This observation is made, naturally, as if it's a new idea. Gee, if only someone would have mentioned during the last election that showing contempt for the party who got us into this fucking mess was actually an important qualification!

Yes. If only.

Me, January 22, 2008:
[T]here's something else, tangentially related, that undermines my faith. Obama positions himself as transcending the ugliness of partisanship, but I like knowing that [John Edwards] and [Hillary Clinton] hate the goddamned Republicans as much as I do. I love it when Edwards gets into his zone and talks about corporate greed with fury at the anti-American fatcats seething so clearly just below the surface. I love it when Clinton talks about the GOP through gritted teeth and hides a snarl behind a smile when the name Bush passes her lips. I trust that. And I trust it because I can't imagine anyone who believes the things I do isn't that. fucking. angry. at the Republicans at this point. I want to see that anger. I want to feel it. I want to recognize and connect with it.

I want to see Obama at least as angry about Bush as he is about being questioned on his own voting record.

The ostensibly transcendent, politics-of-hope stuff is good, but I believe you can be optimistic and angry. My faith is pretty much built around exactly that.

I want evidence that Obama is the guy I keep hearing he is.
Whooooooooops!

I know that Obama can't express himself in quite the same way, thanks to racist narratives about Angry Black Men. I know that he can't let naked fury cross his face without a cost—although I suspect, given the nature of protest against this president, it would ultimately be no bigger cost than simply being a man of color in the first place.

I just want him to name the villain, to borrow Westen's term. He can do it with a smile. I just want him to name the villain.

I want it so bad.

But the problem is that Obama doesn't seem to believe there are villains to be named—just misguided folks who are all good Americans and have different ideas about how to reach the same goals that definitely have the best interests of the American people at heart. Which is patent bullshit.

And everyone paying the slightest bit of attention knows it's patent bullshit, at least everyone who doesn't have a vested interest in continuing to engage in this fantasy about changing the tone in Washington through sheer force of will, a notion which members of the administration have admitted was arrogant and naïve, but to which they lingeringly subscribe nonetheless.
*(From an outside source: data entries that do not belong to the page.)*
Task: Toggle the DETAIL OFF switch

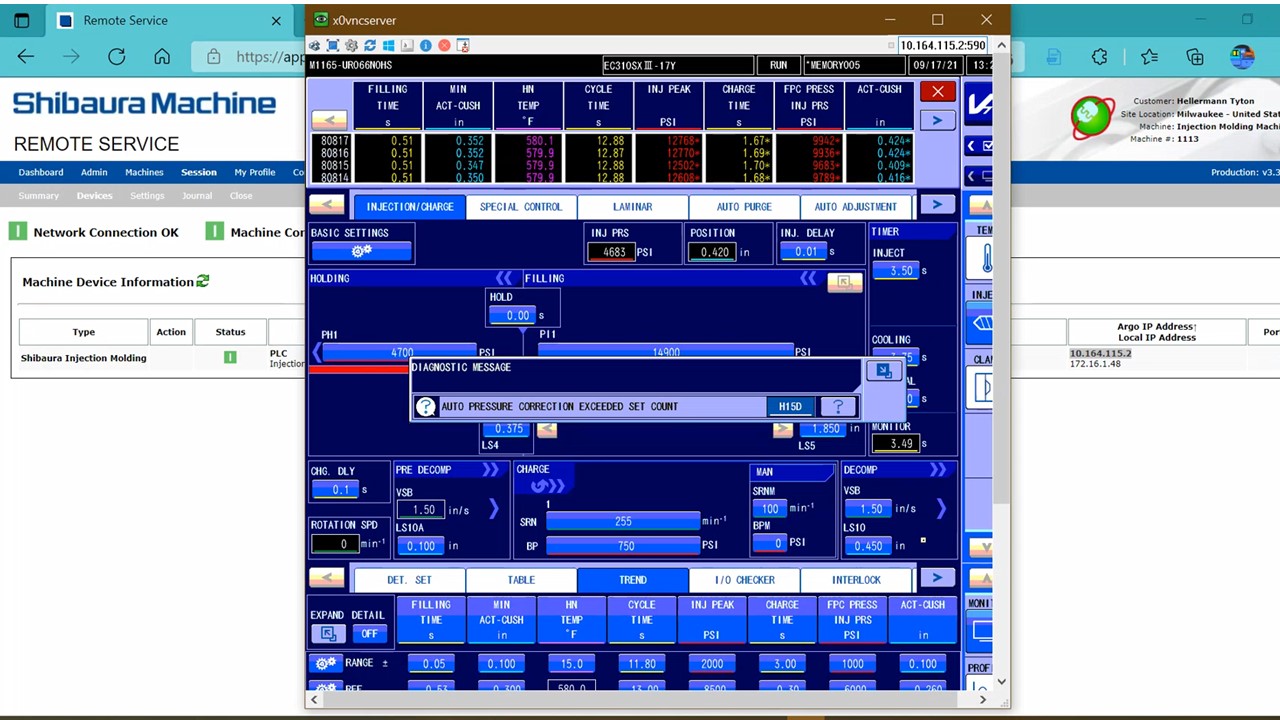Action: pyautogui.click(x=369, y=633)
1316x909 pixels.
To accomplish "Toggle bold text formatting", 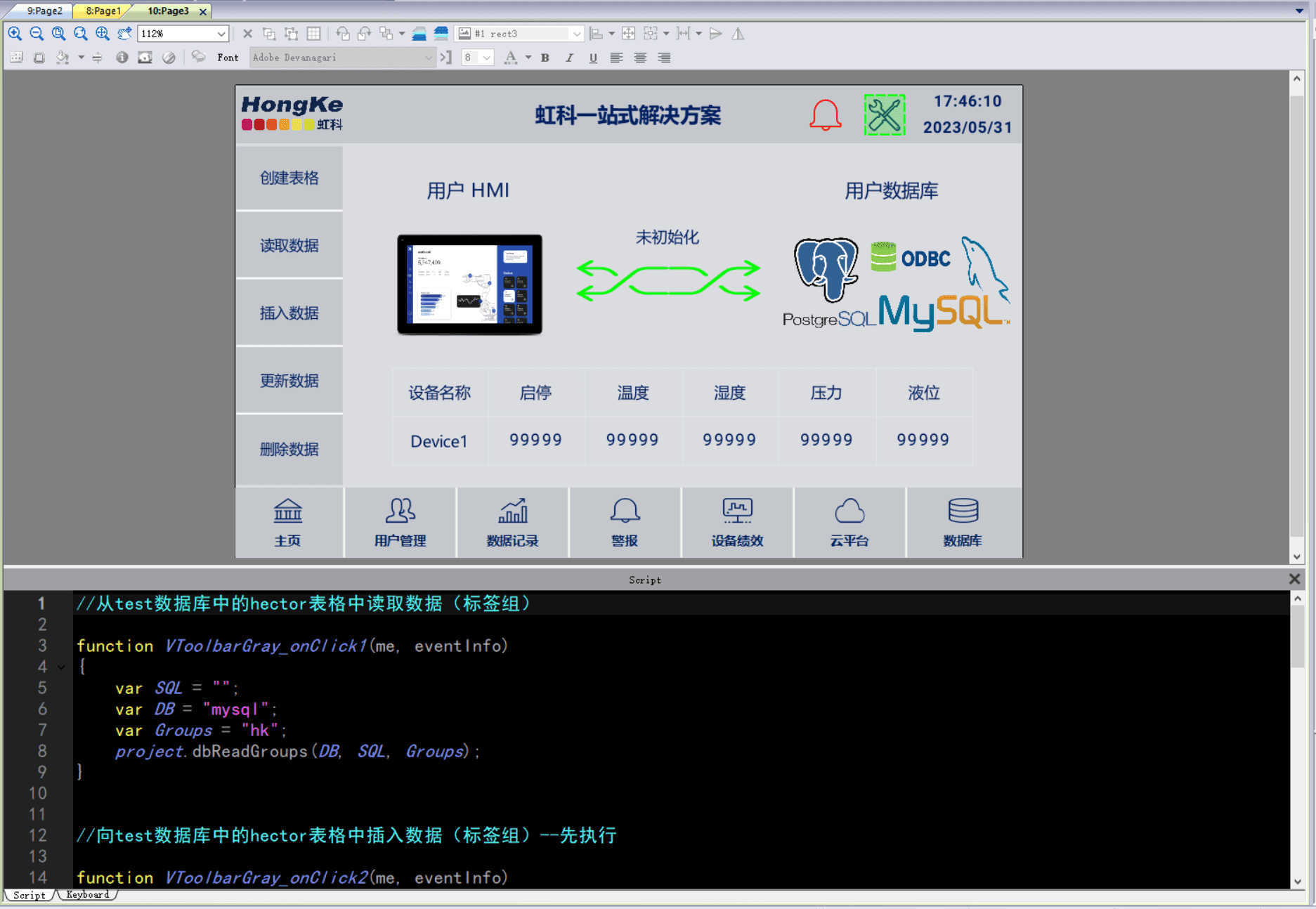I will click(545, 58).
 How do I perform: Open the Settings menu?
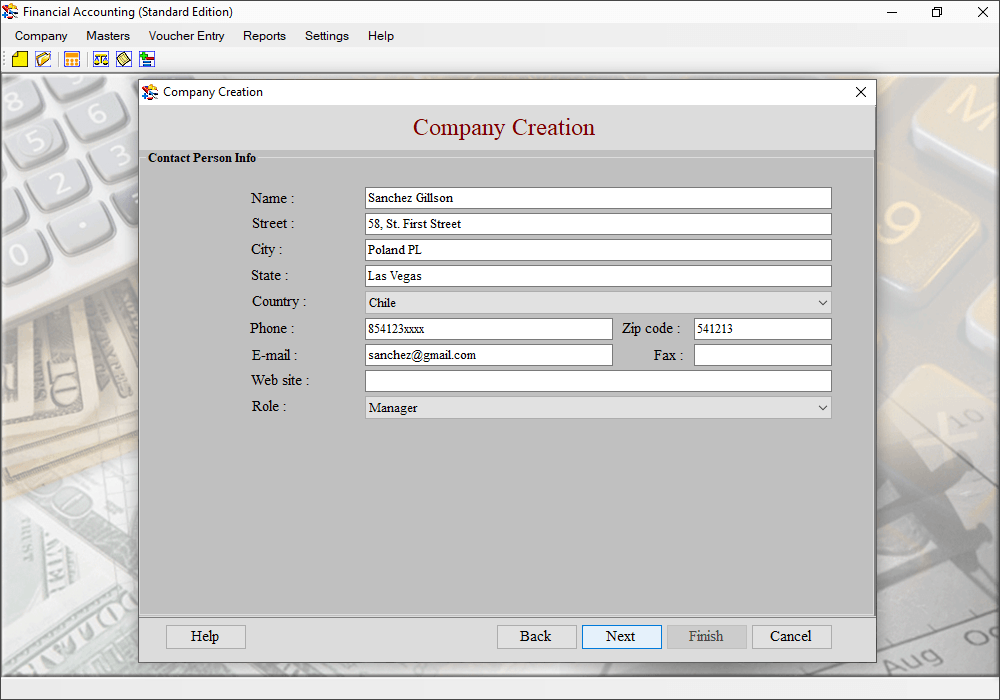coord(327,36)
Now the people who ignored this evident folly, this unrealizable dream of hope and change, are waxing ponderous about Hillary Clinton's alternate-universe presidency, as if she had not been the obvious choice to go twelve rounds with the rancorous partisan fucks of the Republican Party in the first place.

Which just pisses me off, so hard. For reasons I am sure I do not need to explain.

(Not that I think Clinton would have been a perfect president. I'm reasonably certain I'd be just as exasperated and disdainful of her war policy as I am of Obama's, as but one example.)

I don't bring this up to say "I told you so," which gives me absolutely no pleasure. I couldn't be less pleased to have not been proven wildly and embarrassingly wrong by President Obama.

I bring it up because, as long as everyone's so keen to cast their gaze backwards and stupidly wonder just how it is that we ended up with a president who prioritizes the appearance of civility over the practice of democracy in all its frequent ugliness, rather than the other way around, I'd like to suggest that we not engage in precisely the evasive and dishonest—but so very civil, so politely non-confrontational!—dialogue that launches Daydreams of Hillary in the first place.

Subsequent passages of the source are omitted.